Today, October 11th, is National Coming Out Day. The day was "founded" by Robert Eichberg and Jean O'Leary twenty one years ago in 1988 in celebration of the first gay march on Washington D. C. Dr. Eichberg, now deceased, was a prominent research psychologist who studied the effects of coming out, and not coming out, and wrote the book Coming Out: an Act of Love. Jean O'Leary was a gay rights activist and former nun who helped create the gay rights movement. O'Leary, among other accomplishments, was the first openly lesbian delegate to a national political convention.
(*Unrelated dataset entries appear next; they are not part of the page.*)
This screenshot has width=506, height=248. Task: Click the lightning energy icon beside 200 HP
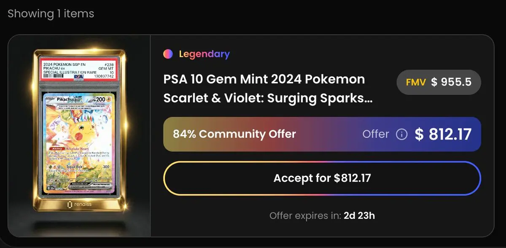109,100
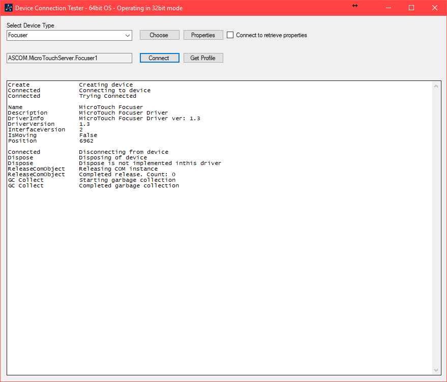Expand the Focuser device type dropdown

pos(128,36)
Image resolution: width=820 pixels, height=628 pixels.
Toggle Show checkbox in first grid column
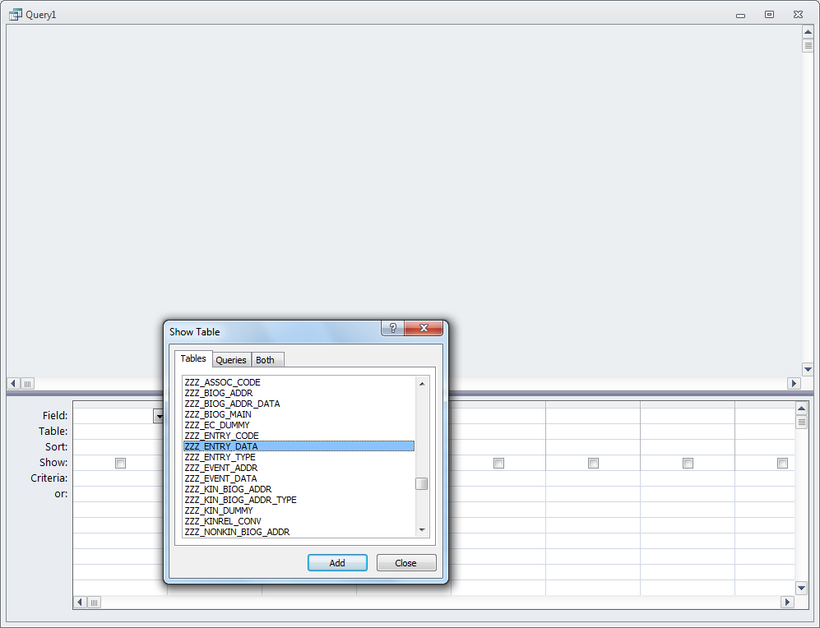(120, 463)
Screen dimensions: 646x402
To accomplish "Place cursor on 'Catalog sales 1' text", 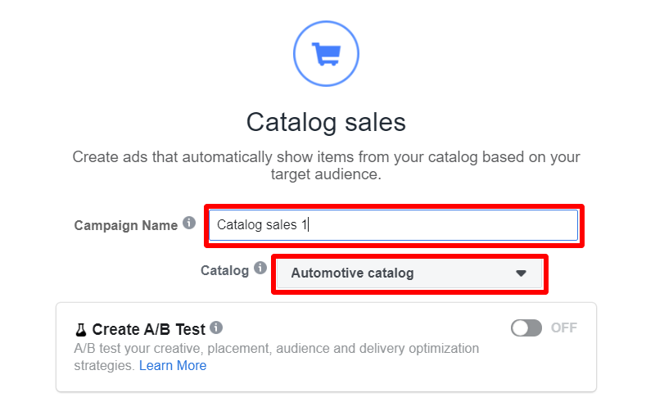I will 262,225.
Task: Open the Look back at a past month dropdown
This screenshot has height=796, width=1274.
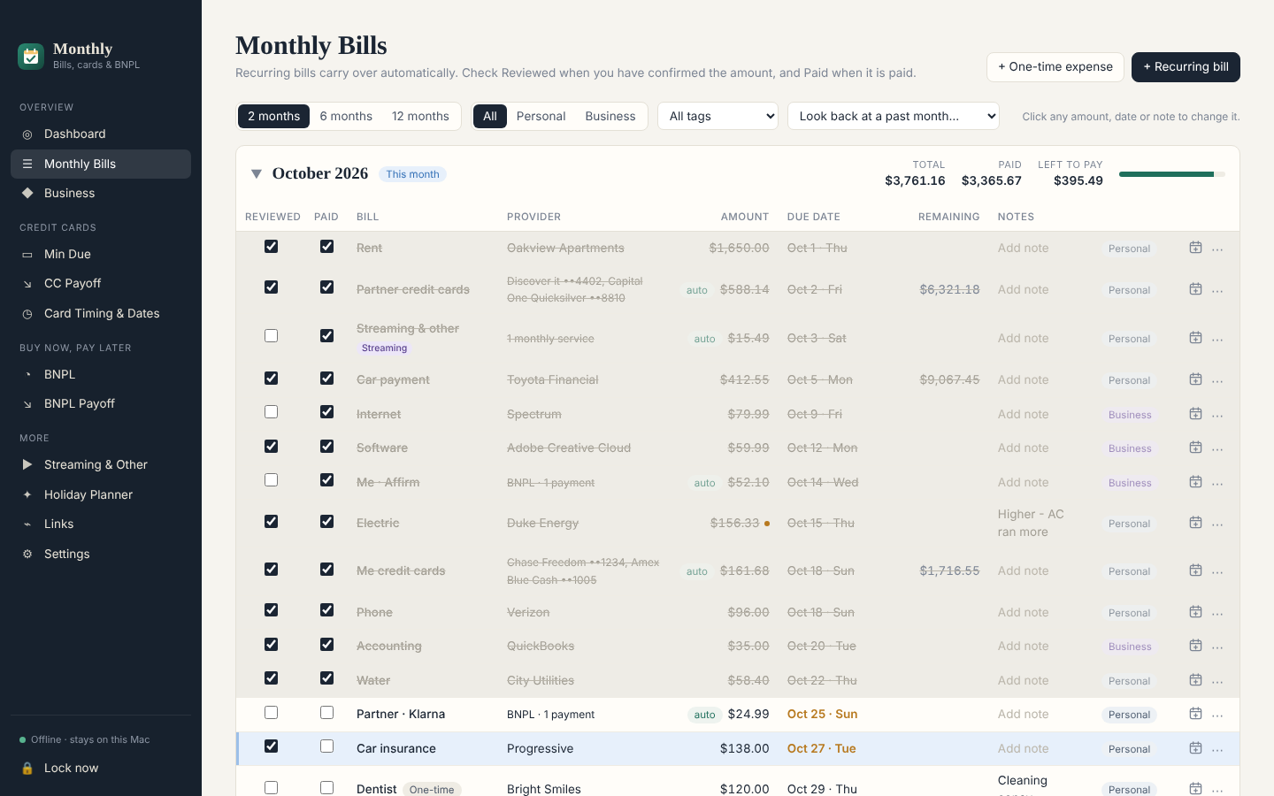Action: click(894, 116)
She attended the Democratic convention in 1976, and served on the Democratic National Committee for twelve years, including eight years of service on the Executive Committee.

In broad terms, "coming out" means not only personally accepting your sexual orientation but it also disclosing it to friends and family. The idea behind coming out, historically, was to acknowledge same-sex sexual orientation as a way of making a statement about non-heterosexual orientations as a state of being that is neither good nor bad in and of itself. In plain language, "coming out" is about putting a face, a known, familiar, personal face, to the word "gay," or "lesbian" or "bisexual" or . . . wherever one is on the entire QLTBG spectra that S.F. writer Nicola Griffith refers to as the "quilt bag."

There are all sorts of Guides and "how tos" about coming out. There's even an helpful but humorous (it's very tongue-in-cheek) etiquette guide for heterosexuals about how to respond to a friend or loved one coming out—A Straight Person's Guide to Gay Etiquette.

It's slightly better, in some ways, now for people "coming out" than it was in the 1980s. But we still have DOMA, the Federal "Defense of Marriage Act" [sic] which "defends" heterosexual marriage (and presumably divorce) by denying marriage as a Federal status to people of the same-sex—even if their union is recognized by the state in which they reside and pay taxes. Obama's recent statement, and the Department of Justice brief both describe DOMA as discriminatory—but as of now, DOMA still stands—and gay and lesbian couples are paying more taxes with fewer benefits than their heterosexual peers. More than twenty years after that first 1988 march, we're still dealing with policies like DADT, policies that remove trained lesbian and gays from active service—and that seem to be specifically targeting lesbian women.